Stories From the Crow's Nest (7 of 10)
The chantey man was on the capstan playing his
accordion, accompanied by Peg, his wooden-legged fiddler.
They sang songs about strong drink, and laughed and danced
and threw knives like darts.
Roughly an hour or so after the skirmish with the Portuguese ship, I climbed down the ratlines to the main deck. I went below to the forecastle to rest a bit and have a bite to eat. Doc served me some sort of seafood stew and I ate it willingly. The lanterns’ low glow wasn’t even bright enough for me to see what was in this bowl I had, and if it was dead or not.

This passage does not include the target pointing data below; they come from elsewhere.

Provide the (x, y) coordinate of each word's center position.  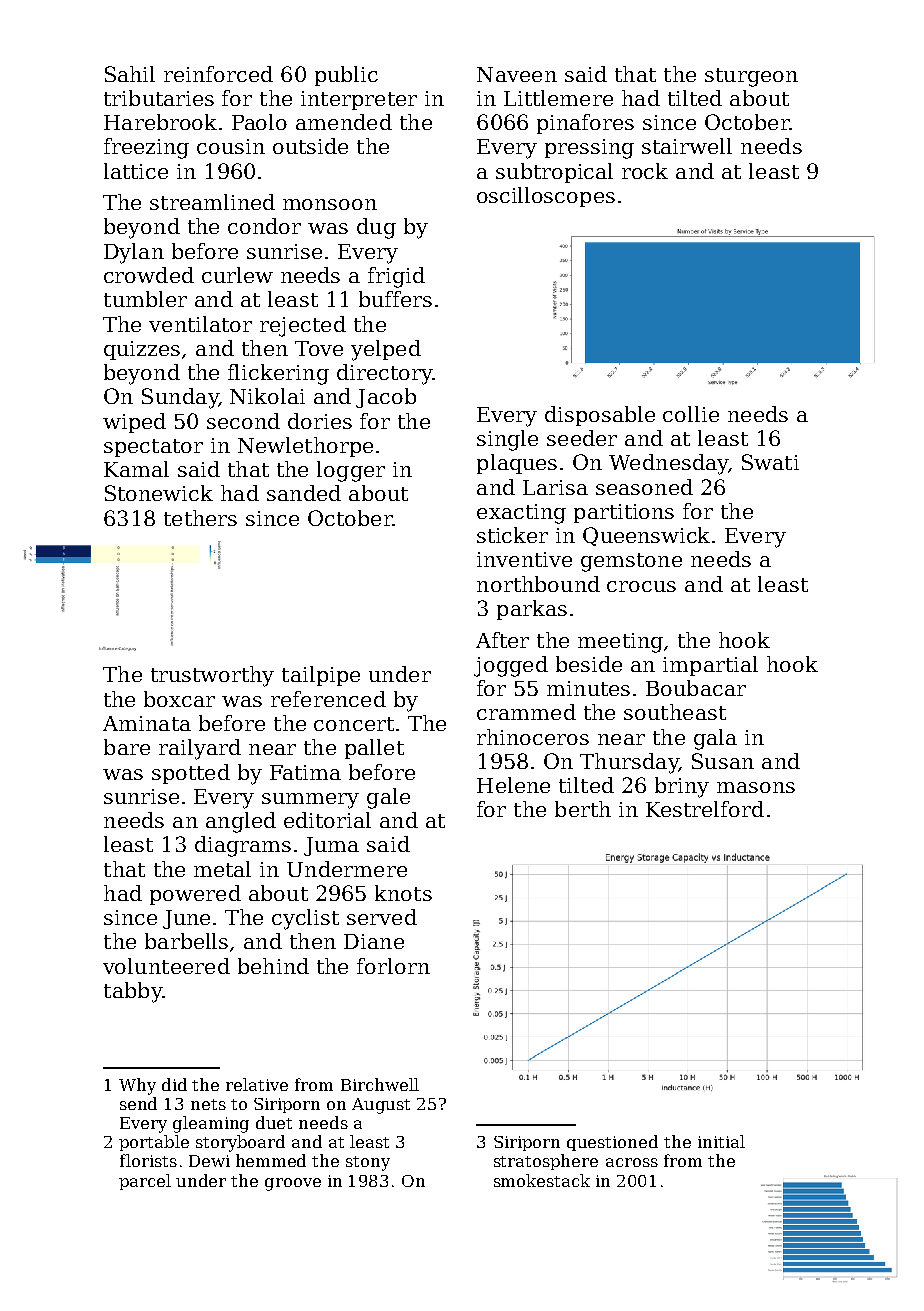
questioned (612, 1143)
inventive (524, 559)
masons (756, 787)
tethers (200, 518)
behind (273, 966)
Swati (770, 462)
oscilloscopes (546, 197)
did (174, 1084)
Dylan (134, 253)
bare (127, 747)
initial (721, 1141)
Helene (513, 785)
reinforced (218, 74)
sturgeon (751, 77)
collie (691, 414)
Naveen (517, 74)
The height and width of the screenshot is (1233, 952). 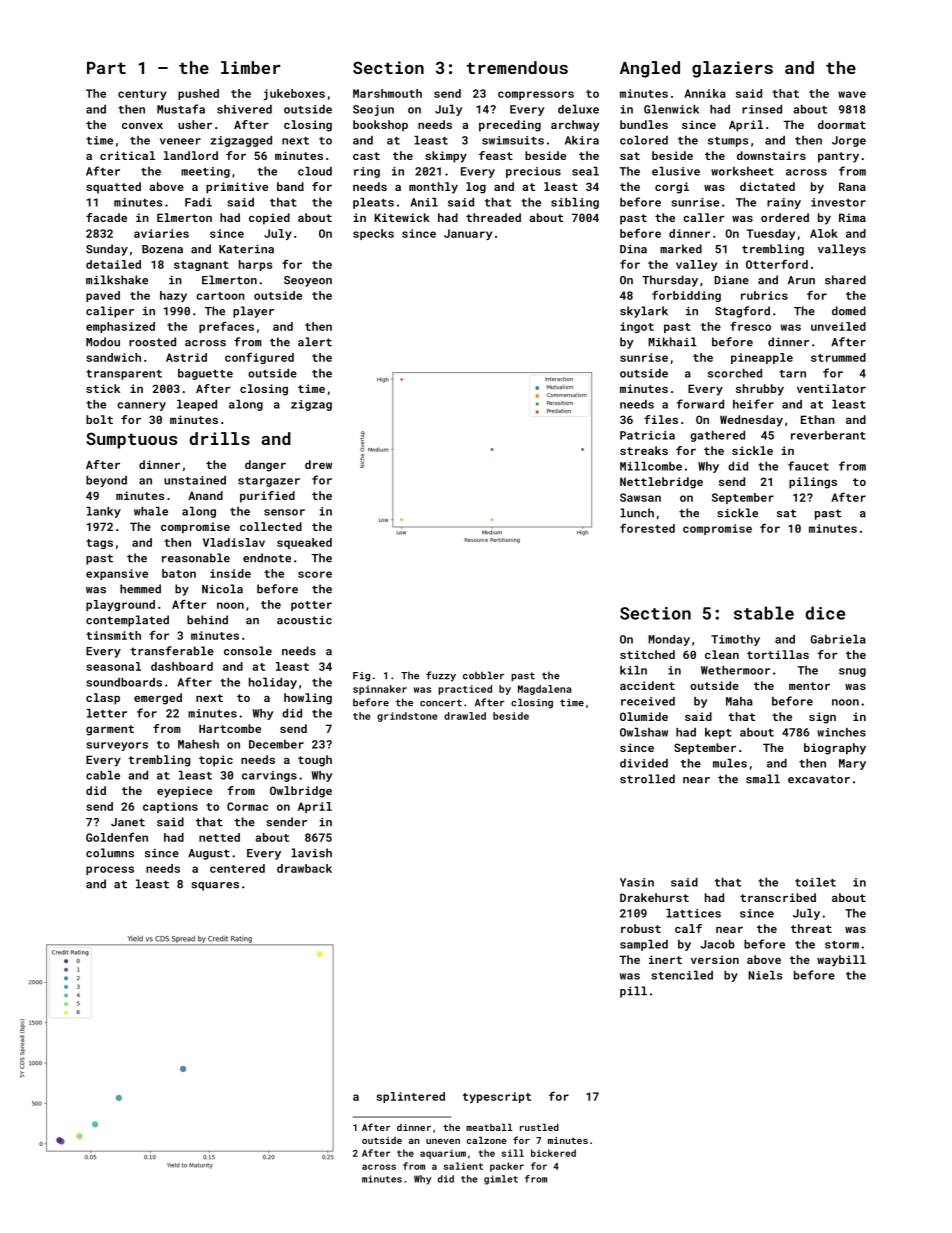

My mouthed sensed the presence of squid, a long slimy, chewy piece of fishy meat. What else could it be? McSwiggin sat across from me, an oak table between us decorated with all sort of strange nautical carvings. He looked up at me with sort of a grimace.
“You did well today lad,” he said, “I gotta tell you. I was mighty surprised, man.”

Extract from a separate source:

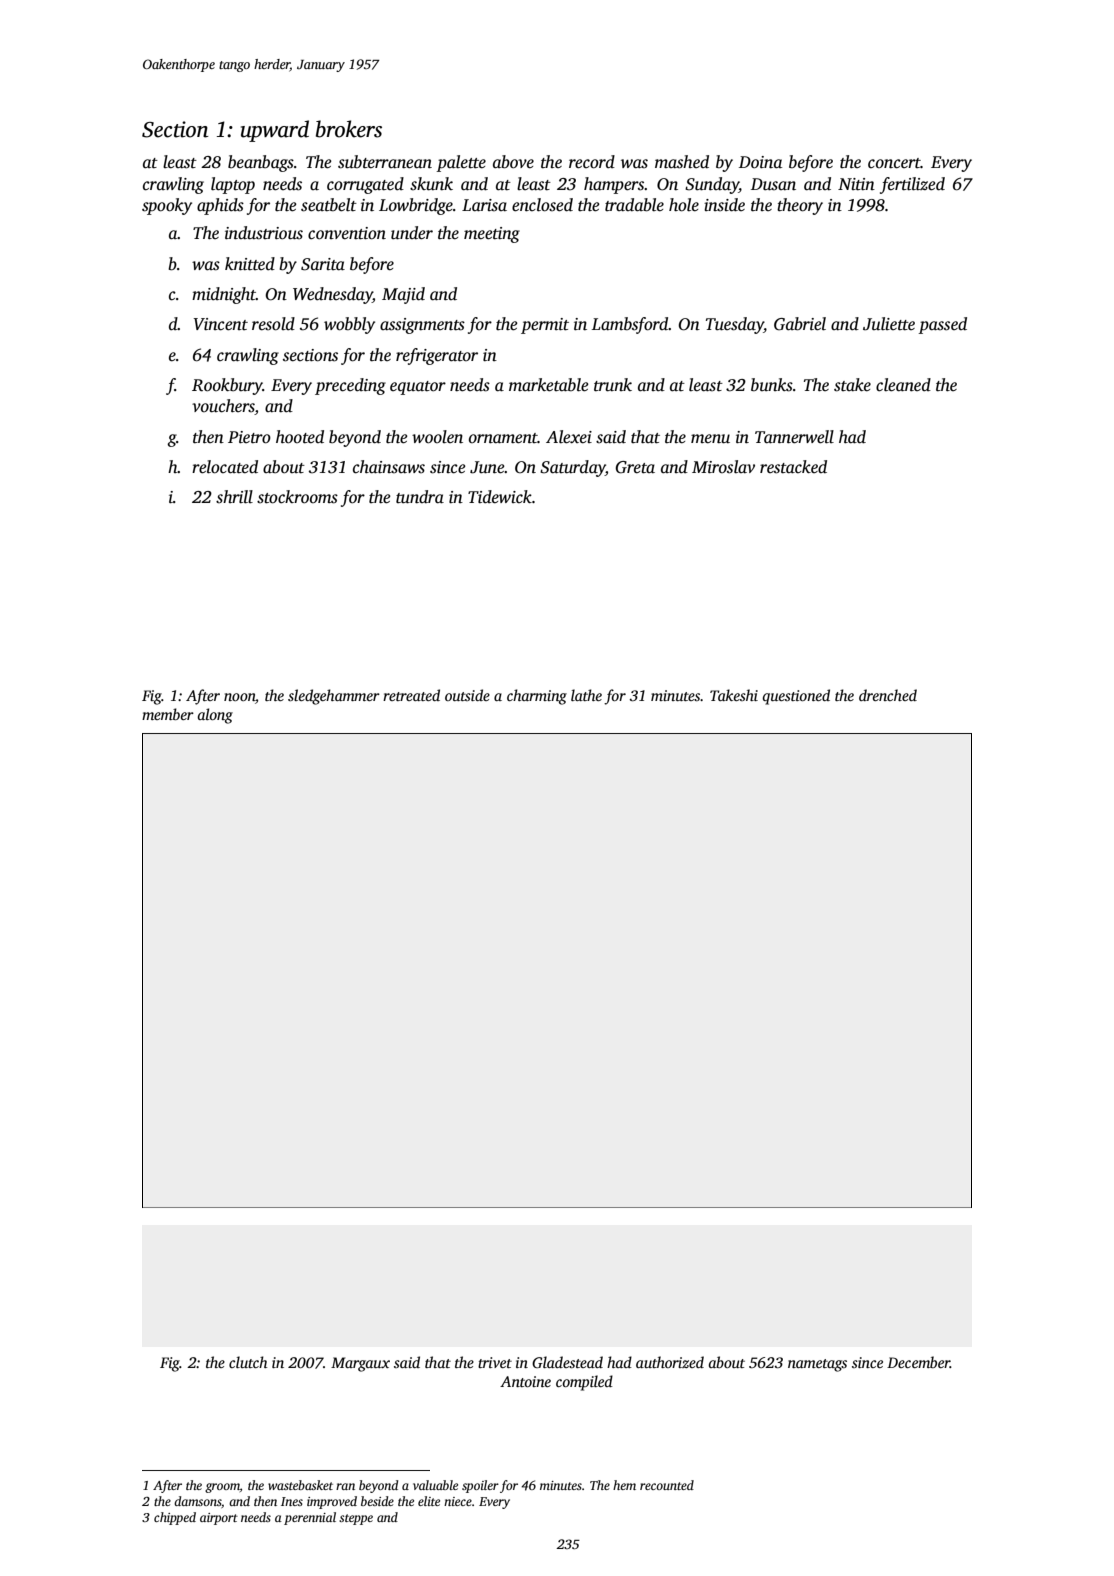 Image resolution: width=1114 pixels, height=1576 pixels. Describe the element at coordinates (224, 295) in the screenshot. I see `midnight` at that location.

“I was just trying to survive,” I replied. This remark was true. I had no specific hate towards the Portuguese, but with the way I chopped them to bits and mashed in their faces, I was unsure what I really felt. I had a friend back home that had signed on with the British Navy, he was stationed on a man-of-war, and he had fought against Spain for the most part. When he came home he was never the same. We wanted to drink gin with him and have him tell us tales of the sea, but he sat there drinking stale ale, his eyes did not stray even the slightest, and his eyebrows were thicker and more menacing than anything I had ever seen.